When Rudi Maugeri, Pat Barrett and the brothers Perkins — Johnny and Jay — began cutting up together just as a change of pace from choir training at Toronto’s Cathedral Choir School, the thought of making a career of their recreation never entered their minds. When they were asked to dance and fashion shows, they enjoyed the kicks. But the four young Canadians began to look at each other with growing seriousness as the following doors flung open before them in rapid succession:

Toronto radio station CKFH gave them a weekly show — no pay, but the prestige. Man on his program agent heard them who arranged a professional date in Buffalo for a weekend. A competitive night club promptly signed the boys for a month. Then came a new medium — television; Arthur Godfrey’s Talent Scouts and a guest shot on a Cleveland program. Strangely, it was not the Godfrey date that was the turning point, but the seemingly minor one in Cleveland. For there they were heard by Bill Randle, the Lake City’s live-wire disc jockey who put them in touch with Mercury Records in a great big hurry.

Record — another medium, another challenge. Within weeks a nation was humming itself, “Crazy ’Boutcha Baby, Won’t You All to Myself . . .” The Crew Cuts had smashed with their first try. But in no way did they smash the way they did their second time out with the now legendary Sh-Boom.
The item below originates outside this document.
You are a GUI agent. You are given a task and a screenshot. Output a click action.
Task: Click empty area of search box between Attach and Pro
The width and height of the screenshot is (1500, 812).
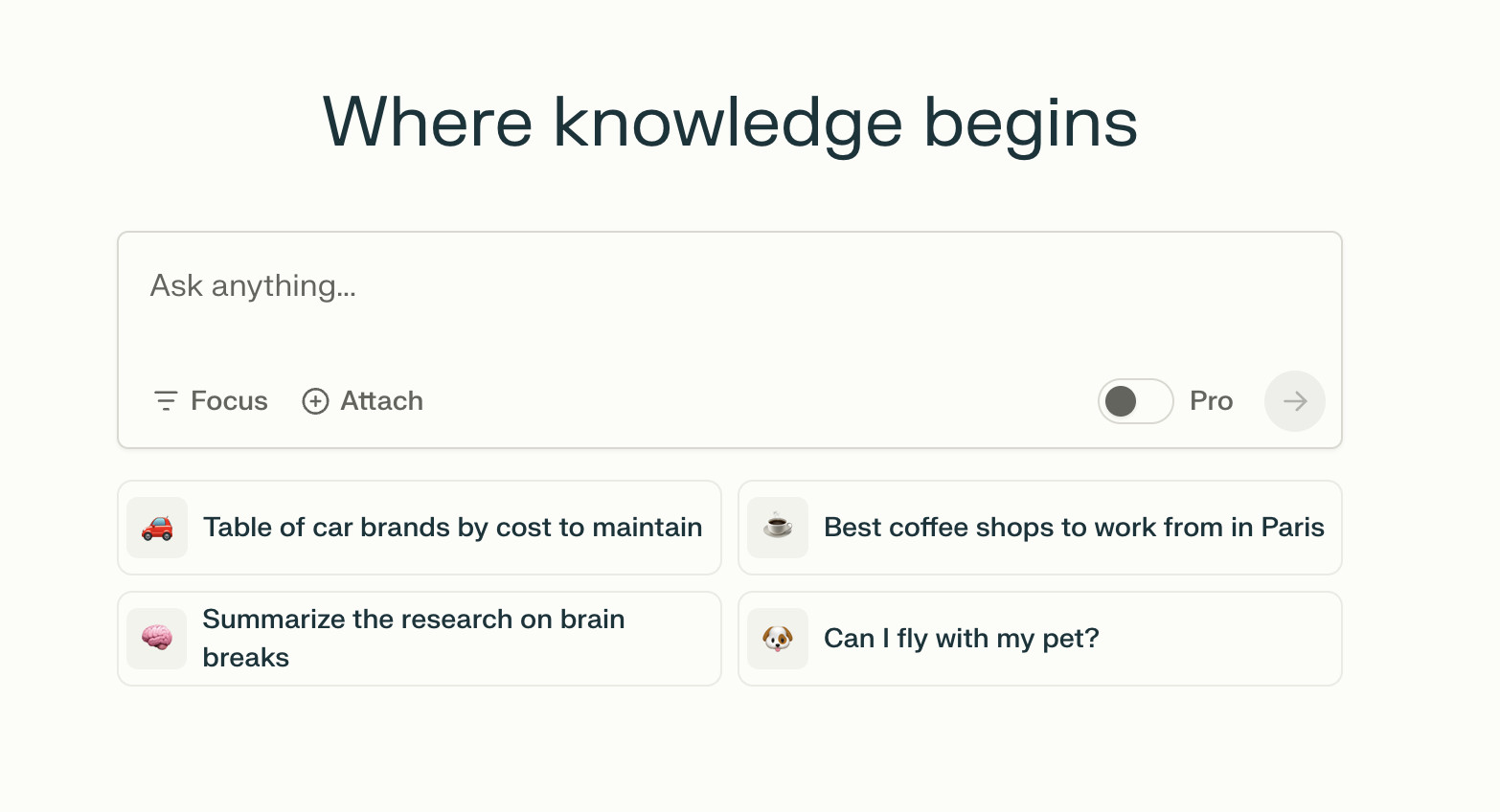(757, 401)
From there on, life for the Crew Cuts was one big battle to keep stage door enthusiasts from ripping the buttons off their coats. Theaters, night clubs, fairs, ballrooms, proms, benefits, hospitals, parades, more records, more hits, to keep the pace, the overworked but happy boys bought themselves an airplane — just about the time their fans quit begging for Earth Angel and began begging, instead, for Angels in the Sky.

Besides those really contrasting song titles, Rock and Roll Bash is an unforgettable collection of Crew Cut favorites which include Sh-Boom, Two Hearts, Story Untold, Oop-Shoop, Do Me Good Baby, Ko Ko Mo, Seven Days, Chop Chop Boom, This Is My Story, and Gum Drop.

This MERCURY LONG PLAYING 33 1/3 r.p.m. recording was made possible through the use of new Mercury “Olympic” High Fidelity Recording Techniques which have made possible for Mercury to produce for the record-buying public a studio quality performance. This recording when played on a high-fidelity phonograph gives a brilliant reproduction. This record can be played on a conventional phonograph.